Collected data

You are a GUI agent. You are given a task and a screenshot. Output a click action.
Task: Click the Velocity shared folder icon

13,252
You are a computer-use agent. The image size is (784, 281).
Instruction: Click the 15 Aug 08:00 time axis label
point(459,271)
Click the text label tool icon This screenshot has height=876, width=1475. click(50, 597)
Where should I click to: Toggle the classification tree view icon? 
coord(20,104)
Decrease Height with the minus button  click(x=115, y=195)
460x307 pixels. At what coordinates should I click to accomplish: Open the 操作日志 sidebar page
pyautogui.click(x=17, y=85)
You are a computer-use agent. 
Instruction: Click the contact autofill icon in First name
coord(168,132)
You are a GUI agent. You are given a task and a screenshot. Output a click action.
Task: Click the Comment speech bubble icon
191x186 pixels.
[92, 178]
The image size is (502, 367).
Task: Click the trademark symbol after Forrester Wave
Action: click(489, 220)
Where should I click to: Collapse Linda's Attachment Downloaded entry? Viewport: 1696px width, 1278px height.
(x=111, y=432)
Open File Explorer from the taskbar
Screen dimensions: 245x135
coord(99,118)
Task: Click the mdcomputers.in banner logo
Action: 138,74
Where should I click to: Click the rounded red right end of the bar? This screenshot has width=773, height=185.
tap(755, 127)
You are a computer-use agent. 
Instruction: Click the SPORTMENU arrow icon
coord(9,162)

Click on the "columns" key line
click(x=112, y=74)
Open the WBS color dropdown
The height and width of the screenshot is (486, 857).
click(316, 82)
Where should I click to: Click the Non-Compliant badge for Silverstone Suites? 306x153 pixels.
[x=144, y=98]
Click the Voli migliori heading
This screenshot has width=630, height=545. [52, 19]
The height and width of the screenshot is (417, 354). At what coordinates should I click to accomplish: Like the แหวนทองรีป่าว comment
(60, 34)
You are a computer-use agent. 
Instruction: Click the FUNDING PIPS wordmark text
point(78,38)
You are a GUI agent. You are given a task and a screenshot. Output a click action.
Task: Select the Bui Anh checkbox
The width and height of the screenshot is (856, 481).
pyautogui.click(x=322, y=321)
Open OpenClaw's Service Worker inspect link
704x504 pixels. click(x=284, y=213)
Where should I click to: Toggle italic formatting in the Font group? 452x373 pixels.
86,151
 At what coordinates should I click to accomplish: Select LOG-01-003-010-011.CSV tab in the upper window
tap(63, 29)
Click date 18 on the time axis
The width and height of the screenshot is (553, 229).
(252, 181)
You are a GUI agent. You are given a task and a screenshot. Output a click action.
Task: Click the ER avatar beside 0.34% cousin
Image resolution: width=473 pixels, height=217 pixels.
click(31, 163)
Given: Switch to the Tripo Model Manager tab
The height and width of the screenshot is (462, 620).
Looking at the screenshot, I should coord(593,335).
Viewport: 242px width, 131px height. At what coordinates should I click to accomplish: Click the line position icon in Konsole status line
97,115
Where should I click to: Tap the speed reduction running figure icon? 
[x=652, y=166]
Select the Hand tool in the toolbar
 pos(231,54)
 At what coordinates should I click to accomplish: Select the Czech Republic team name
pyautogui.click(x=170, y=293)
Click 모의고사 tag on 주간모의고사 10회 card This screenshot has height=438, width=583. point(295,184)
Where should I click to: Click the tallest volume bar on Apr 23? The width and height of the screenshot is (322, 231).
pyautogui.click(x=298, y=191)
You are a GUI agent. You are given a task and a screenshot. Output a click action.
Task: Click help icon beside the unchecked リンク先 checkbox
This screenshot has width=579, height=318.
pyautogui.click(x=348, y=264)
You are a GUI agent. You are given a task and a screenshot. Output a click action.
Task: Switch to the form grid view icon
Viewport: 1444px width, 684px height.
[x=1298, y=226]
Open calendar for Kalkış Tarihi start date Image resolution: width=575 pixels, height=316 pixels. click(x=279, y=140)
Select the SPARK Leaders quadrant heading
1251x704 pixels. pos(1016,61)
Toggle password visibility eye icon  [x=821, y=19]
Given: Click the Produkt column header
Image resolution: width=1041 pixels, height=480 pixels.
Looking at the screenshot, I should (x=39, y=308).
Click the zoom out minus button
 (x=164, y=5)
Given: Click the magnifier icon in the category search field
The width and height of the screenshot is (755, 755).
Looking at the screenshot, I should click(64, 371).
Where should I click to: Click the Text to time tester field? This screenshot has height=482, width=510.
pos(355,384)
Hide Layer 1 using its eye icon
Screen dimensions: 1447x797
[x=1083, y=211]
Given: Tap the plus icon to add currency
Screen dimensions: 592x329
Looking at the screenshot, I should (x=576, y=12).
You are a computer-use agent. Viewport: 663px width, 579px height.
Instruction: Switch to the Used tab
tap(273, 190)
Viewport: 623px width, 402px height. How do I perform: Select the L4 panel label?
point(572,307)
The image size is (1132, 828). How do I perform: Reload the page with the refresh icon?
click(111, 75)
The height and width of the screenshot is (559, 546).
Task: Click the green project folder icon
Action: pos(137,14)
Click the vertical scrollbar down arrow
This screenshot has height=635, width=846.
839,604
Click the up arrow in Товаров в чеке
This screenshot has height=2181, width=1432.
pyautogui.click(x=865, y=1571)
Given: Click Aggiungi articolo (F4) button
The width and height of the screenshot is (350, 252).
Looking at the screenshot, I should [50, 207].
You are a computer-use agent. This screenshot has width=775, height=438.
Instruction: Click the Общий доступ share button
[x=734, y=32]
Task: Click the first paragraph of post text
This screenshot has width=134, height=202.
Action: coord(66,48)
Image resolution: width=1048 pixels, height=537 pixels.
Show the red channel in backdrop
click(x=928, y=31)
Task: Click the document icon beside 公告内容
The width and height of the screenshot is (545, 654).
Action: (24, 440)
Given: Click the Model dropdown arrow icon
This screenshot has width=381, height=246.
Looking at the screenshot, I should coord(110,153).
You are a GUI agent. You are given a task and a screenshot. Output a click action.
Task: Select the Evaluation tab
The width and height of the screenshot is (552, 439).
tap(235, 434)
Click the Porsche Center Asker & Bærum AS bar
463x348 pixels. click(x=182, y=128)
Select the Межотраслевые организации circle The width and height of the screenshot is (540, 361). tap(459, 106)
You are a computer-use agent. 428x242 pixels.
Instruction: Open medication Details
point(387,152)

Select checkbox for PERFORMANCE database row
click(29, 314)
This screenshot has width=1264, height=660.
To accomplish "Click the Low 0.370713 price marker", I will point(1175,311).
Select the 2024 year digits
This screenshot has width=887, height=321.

TASK OBJECTIVE
Which lines in the records above hold the string "Model"? Copy each of them.

EXPECTED OUTPUT
Given: Switch to the Tripo Model Manager tab
Given: Click the Model dropdown arrow icon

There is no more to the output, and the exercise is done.